AIM OF THE TASK – Taking the entries below from the top, restate each line exactly and end with the line containing "The width and height of the screenshot is (1170, 1568).".

DATASET ENTRIES –

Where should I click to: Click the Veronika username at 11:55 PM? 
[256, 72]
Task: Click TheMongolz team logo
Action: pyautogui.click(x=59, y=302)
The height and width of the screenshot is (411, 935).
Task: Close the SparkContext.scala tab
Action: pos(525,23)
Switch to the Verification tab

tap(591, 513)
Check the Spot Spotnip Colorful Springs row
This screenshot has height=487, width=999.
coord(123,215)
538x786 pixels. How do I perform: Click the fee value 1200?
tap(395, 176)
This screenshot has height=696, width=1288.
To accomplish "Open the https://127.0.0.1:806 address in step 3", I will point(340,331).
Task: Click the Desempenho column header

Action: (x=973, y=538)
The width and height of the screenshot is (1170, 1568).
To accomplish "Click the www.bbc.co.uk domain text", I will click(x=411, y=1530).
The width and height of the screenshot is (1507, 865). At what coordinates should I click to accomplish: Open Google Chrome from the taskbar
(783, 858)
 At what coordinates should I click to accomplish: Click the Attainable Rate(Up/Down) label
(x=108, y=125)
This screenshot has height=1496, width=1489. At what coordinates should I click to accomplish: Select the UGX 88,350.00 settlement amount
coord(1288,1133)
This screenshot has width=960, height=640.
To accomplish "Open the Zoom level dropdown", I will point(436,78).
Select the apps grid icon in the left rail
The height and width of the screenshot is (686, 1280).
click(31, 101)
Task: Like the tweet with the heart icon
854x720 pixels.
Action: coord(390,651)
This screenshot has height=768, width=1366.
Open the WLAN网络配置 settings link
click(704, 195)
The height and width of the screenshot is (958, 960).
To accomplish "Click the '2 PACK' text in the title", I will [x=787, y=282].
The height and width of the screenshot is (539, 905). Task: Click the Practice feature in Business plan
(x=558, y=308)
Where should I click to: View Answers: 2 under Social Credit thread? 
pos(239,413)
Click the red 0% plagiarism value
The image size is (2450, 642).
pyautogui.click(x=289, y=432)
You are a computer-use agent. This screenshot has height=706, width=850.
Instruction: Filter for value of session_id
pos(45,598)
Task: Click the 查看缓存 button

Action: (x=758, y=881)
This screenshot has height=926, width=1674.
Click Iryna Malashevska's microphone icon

TASK ANSWER –
Where should I click to: Click the Veronika username at 11:55 PM? 
[256, 72]
Task: Click TheMongolz team logo
Action: pyautogui.click(x=59, y=302)
The height and width of the screenshot is (411, 935).
Task: Close the SparkContext.scala tab
Action: pos(525,23)
Switch to the Verification tab

tap(591, 513)
Check the Spot Spotnip Colorful Springs row
This screenshot has height=487, width=999.
coord(123,215)
538x786 pixels. How do I perform: Click the fee value 1200?
tap(395, 176)
This screenshot has height=696, width=1288.
To accomplish "Open the https://127.0.0.1:806 address in step 3", I will point(340,331).
Task: Click the Desempenho column header

Action: (x=973, y=538)
The width and height of the screenshot is (1170, 1568).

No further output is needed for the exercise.